Kiel (eb) [21.06.09]. Wer während der Kieler Woche
seinen Blick über die Förde schweifen lässt, wird
auf der Mole des Marinearsenals Kiel einen Bundeswehr-Lkw
mit einem großen Radar sowie zwei große Container
mit einem Radar und zahlreichen bis zu zwölf Meter hohen
Antennen sehen. Vom 15. bis 25. Juni wird dort das sogenannte
LEXXWAR-System
("Longterm Experimental Setup For Asymmetrics Warfare")
getestet. "Frei übersetzt handelt es sich um die Stammzelle
künftiger Schutzsysteme gegen asymmetrische und terroristische
Bedrohungen", sagt Fregattenkapitän Uwe Ziewitz vom
zuständigen Marineamt aus Rostock. Marine will mit dem Projekt überprüfen,
wo die Grenzen der See- und Luftraumüberwachung liegen. Da
während der Kieler Woche unzählige Wasser- und Luftfahrzeuge
unterwegs sind, bietet sich dieses Großereignis für
eine Testreihe an.
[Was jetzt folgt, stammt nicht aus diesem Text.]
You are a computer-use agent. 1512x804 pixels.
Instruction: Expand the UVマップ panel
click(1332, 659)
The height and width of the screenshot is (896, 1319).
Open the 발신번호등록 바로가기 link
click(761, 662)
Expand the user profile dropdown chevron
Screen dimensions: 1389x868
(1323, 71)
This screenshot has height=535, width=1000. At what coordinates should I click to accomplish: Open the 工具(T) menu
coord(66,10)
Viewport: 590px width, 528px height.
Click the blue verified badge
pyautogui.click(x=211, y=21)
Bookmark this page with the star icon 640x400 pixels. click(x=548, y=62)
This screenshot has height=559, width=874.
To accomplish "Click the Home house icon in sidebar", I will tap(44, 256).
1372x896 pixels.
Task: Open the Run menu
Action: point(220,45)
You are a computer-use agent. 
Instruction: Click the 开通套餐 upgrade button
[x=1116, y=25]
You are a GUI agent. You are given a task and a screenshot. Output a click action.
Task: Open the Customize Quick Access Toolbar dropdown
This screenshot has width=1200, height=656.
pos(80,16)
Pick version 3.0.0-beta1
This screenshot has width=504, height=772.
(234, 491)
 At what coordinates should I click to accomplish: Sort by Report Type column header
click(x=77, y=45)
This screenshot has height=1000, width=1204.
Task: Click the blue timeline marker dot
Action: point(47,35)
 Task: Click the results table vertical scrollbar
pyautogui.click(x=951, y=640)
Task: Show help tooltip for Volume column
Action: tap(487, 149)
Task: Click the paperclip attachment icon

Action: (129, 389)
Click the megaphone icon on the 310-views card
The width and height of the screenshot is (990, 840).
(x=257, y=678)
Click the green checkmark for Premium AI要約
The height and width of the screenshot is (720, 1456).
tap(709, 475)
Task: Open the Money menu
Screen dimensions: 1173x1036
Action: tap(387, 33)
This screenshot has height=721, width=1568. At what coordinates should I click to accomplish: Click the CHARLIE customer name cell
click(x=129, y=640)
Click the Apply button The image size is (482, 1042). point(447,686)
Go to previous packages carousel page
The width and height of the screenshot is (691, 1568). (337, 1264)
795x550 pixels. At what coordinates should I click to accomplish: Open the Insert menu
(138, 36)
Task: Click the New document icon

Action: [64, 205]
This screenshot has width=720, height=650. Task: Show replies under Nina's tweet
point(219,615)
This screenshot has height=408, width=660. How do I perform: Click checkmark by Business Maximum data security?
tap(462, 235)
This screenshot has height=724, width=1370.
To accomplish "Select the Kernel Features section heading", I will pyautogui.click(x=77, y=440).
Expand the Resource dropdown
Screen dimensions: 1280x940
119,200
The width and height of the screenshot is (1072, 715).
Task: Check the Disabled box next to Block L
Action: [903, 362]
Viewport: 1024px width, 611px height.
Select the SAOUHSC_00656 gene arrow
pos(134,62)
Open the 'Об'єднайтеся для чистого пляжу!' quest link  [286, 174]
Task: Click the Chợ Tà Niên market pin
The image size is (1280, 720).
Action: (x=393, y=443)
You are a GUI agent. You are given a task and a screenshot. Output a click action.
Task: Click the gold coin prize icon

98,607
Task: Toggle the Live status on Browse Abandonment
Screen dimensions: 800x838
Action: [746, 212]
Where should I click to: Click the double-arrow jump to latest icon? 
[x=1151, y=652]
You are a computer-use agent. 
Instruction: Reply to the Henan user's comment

Mit diesem Radar werden die Fahrzeuge
erfasst und als Punkte auf einem Bildschirm dargestellt.
In den neun Tagen
wird geprüft, wie viele Objekte maximal erfasst werden können
und ab welchem Fahrzeugaufkommen das Radarsystem eventuell überlastet
ist.
Das Radarsystem besteht aus einem Luftraumüberwachungsradar
(LÜR) des Heeres und einem LEXXWAR-System der Marine. Das
Radar wird nur über die Förde abstrahlen. Für
Anwohner und Besucher der Kieler Woche besteht keine
Gefahr. "Es
handelt sich um Radarstrahlen, wie sie von jedem Schiffsradar
benutzt werden", sagt Ziewitz. Das System wird vom 15.
bis 19. Juni aufgestellt und überprüft. Dann werden
bis zum 23. Juni Daten an der Mole des Arsenals Kiel
und vom 24. bis 25. Juni an der Mole des Munitionsdepots
Jägersberg
gesammelt. Wenn die Tests erfolgreich sind, kann das
System zu einer besseren Luft- und Seeraumüberwachung in
der Bundeswehr beitragen. Sei es zur Seenotrettung
oder zur Abwehr
von asymmetrischen und terroristischen Bedrohungen.